● **STATED TASK**
In the passage on trunkline copy below, what three steps make up the funnel?

● **PASSAGE GIVEN**
↓↓↓
What you’ll learn—and the outcomes you’ll achieve
What is “trunkline copy?”
Simply put, it is the fundamental funnel that produces first-time customers for nearly any small online business. It looks like this:
opt-in page → email sequence → sales page
It is focused on converting visitors into email subscribers, and then converting those email subscribers into first-time buyers. It is also easily re-purposed to convert first-time buyers into repeat buyers (aka customers)—if that’s what you want.
A lot of solopreneurs are somewhat familiar with this concept, but they’ve either been putting off implementing it, or they’ve tried but aren’t getting the results they hoped for. And that’s not surprising considering how much conflicting advice—much of it terrible—can be found online…along with how the enormity of the project scares the heck out of your lizard brain.
↑↑↑
● **ENTRIES SUPPLIED**
↓↓↓
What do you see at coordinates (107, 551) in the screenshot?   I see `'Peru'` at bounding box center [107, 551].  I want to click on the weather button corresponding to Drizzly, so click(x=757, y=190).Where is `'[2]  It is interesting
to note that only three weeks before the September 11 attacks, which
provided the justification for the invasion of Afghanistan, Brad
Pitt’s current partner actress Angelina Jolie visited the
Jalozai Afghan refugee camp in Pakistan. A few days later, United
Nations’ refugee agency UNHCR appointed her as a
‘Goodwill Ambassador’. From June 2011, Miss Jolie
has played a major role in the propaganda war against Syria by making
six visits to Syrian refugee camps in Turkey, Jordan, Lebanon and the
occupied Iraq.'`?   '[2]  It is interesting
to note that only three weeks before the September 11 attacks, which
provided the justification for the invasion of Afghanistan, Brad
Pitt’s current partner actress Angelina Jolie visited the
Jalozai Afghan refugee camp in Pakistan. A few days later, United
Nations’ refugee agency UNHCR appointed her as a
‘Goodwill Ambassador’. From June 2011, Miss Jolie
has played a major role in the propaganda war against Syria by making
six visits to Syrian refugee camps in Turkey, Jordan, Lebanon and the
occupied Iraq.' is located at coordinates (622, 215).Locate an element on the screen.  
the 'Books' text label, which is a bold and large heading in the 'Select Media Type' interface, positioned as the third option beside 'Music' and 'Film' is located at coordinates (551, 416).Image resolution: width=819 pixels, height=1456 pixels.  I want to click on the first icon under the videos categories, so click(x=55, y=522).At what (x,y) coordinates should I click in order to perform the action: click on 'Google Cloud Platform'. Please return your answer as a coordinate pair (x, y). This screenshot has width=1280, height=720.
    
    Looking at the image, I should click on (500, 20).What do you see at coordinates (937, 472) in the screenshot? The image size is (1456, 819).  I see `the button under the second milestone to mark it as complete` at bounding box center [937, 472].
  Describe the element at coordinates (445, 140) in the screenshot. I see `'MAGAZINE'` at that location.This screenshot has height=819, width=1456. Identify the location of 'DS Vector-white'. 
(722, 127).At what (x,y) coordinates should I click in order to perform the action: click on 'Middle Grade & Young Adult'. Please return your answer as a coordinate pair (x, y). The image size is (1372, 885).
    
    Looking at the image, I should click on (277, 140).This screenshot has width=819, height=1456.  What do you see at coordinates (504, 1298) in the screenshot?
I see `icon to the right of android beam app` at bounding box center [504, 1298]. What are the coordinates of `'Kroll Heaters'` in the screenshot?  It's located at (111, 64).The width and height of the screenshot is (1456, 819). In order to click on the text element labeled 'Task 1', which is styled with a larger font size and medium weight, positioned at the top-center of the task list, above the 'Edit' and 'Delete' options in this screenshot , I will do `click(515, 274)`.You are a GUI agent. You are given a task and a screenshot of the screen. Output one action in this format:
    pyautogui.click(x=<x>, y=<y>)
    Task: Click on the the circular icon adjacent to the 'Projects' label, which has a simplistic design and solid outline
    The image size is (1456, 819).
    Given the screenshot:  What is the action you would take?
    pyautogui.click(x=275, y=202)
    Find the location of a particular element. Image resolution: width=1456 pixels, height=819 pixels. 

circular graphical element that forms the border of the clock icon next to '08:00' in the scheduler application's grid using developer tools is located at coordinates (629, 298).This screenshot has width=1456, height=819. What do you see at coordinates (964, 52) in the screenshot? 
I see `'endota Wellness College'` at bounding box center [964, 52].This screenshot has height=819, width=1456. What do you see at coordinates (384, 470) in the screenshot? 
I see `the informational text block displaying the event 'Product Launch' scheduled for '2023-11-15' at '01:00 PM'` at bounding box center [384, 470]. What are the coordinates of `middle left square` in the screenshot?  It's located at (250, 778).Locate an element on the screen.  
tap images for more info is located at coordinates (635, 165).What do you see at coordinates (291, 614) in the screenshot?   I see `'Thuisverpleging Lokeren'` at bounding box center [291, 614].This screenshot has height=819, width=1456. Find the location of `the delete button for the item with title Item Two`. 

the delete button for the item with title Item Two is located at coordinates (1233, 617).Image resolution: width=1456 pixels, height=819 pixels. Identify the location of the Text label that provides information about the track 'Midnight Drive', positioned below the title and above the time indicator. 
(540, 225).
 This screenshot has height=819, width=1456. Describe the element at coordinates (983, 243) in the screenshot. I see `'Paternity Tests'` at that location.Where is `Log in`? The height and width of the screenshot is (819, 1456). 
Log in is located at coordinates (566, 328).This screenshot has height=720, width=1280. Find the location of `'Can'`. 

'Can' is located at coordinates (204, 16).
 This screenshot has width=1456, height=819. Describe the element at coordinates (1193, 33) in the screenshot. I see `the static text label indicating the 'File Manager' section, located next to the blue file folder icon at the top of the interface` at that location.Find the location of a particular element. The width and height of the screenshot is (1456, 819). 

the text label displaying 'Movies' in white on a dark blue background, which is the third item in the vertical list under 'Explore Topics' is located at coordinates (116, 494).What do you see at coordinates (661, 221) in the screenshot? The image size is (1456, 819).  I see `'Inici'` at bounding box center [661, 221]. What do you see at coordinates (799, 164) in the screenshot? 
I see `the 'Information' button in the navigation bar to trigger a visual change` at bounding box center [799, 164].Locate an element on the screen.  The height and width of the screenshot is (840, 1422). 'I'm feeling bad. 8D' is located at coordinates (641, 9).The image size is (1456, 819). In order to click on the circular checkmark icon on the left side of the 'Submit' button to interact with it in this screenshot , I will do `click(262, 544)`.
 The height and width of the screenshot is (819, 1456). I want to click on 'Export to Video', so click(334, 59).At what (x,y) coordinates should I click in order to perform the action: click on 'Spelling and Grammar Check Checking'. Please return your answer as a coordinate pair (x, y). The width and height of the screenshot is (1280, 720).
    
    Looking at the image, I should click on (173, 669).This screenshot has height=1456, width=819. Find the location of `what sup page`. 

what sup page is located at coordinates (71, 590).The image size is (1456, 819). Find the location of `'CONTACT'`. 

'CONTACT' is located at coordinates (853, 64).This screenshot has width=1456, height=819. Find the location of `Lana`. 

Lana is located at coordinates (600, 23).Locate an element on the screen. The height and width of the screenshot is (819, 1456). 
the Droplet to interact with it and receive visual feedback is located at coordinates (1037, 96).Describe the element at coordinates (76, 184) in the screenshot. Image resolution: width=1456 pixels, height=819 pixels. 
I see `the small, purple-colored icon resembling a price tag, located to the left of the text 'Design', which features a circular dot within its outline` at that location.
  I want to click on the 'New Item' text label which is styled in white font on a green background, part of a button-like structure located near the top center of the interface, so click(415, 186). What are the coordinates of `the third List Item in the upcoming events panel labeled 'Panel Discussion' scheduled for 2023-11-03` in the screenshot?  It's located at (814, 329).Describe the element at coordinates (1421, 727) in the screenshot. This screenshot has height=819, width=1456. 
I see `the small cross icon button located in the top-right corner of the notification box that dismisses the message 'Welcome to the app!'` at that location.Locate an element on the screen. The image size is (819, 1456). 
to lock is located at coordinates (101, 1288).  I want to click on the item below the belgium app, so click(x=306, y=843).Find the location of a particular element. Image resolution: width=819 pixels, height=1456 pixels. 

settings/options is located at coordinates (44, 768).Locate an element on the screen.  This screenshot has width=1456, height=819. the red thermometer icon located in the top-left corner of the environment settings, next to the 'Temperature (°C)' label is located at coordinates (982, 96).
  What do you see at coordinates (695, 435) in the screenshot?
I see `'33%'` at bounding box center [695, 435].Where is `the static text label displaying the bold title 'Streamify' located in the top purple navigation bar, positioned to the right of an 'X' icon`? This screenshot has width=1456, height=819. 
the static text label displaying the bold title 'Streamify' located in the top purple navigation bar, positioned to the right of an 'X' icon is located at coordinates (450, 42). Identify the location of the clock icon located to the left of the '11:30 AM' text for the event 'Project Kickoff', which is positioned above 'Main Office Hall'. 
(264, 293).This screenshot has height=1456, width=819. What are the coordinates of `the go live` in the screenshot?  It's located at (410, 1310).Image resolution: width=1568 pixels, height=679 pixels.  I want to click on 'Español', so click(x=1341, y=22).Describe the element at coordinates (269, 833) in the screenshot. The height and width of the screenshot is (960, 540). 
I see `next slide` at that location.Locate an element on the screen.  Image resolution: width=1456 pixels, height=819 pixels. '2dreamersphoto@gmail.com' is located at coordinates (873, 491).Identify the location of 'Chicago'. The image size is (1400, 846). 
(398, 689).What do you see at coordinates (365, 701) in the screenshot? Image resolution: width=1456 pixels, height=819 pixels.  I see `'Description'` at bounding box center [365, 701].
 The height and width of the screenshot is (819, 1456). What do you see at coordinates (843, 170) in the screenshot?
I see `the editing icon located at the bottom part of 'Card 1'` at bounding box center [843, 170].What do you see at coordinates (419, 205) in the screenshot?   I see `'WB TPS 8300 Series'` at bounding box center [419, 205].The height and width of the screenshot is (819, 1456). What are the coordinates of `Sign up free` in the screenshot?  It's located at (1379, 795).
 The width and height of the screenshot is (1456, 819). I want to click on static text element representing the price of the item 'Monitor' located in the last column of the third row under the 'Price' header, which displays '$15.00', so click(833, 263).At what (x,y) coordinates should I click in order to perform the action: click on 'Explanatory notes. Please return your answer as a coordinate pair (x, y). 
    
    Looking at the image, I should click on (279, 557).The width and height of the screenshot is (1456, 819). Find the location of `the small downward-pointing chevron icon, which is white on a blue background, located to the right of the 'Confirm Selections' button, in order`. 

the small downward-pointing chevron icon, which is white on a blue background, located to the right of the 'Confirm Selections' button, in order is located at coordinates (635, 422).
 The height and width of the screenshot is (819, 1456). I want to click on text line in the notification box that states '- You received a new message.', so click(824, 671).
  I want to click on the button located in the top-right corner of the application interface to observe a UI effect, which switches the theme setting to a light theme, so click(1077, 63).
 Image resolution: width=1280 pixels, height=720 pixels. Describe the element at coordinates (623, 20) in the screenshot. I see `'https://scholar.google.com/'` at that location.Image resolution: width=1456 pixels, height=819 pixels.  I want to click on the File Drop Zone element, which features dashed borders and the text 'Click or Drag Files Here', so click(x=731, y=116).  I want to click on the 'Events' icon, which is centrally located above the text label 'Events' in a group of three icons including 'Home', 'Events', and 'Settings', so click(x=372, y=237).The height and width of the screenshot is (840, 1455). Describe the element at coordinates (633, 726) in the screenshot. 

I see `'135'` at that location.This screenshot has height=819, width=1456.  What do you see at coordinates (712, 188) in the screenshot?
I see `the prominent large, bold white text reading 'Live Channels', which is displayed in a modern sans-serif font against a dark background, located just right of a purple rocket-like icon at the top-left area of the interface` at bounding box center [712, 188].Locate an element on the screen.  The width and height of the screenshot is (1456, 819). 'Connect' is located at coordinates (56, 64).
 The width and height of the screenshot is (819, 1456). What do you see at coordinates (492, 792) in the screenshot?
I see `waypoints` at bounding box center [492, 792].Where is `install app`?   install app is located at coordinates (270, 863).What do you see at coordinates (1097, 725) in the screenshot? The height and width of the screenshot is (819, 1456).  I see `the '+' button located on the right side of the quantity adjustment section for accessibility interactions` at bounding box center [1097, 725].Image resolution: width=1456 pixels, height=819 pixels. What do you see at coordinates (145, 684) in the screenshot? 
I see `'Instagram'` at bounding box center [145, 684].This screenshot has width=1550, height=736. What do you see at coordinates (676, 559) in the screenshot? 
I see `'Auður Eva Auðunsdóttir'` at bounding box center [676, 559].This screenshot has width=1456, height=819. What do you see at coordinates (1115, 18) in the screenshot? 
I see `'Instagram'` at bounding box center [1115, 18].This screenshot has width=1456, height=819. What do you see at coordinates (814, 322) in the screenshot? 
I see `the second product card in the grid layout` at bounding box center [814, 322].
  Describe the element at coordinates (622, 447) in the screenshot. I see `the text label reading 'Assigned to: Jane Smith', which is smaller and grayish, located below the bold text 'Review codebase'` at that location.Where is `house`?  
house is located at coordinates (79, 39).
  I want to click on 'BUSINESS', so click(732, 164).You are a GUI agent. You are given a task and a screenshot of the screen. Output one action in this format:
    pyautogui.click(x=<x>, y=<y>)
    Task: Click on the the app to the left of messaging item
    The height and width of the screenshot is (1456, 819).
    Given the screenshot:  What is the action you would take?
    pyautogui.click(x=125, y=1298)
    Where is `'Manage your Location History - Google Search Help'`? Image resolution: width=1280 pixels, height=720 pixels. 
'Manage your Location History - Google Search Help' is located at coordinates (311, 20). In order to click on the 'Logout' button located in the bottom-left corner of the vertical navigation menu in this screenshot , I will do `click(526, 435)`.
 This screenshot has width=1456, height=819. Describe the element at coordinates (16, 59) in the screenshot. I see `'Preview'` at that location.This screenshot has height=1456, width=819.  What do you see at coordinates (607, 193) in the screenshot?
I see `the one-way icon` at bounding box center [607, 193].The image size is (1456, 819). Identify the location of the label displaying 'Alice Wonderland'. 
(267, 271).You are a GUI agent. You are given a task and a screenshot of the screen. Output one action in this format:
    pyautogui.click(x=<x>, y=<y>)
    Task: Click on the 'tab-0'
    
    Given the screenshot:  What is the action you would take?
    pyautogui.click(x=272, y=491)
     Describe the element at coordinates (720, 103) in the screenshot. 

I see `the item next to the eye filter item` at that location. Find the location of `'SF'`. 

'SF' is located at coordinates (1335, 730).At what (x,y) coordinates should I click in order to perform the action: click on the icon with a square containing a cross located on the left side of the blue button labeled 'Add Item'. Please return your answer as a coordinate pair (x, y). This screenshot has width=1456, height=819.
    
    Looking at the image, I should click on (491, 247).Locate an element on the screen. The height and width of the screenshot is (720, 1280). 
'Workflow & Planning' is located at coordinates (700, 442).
↑↑↑
● **REPLY**
An opt-in page, an email sequence, and a sales page.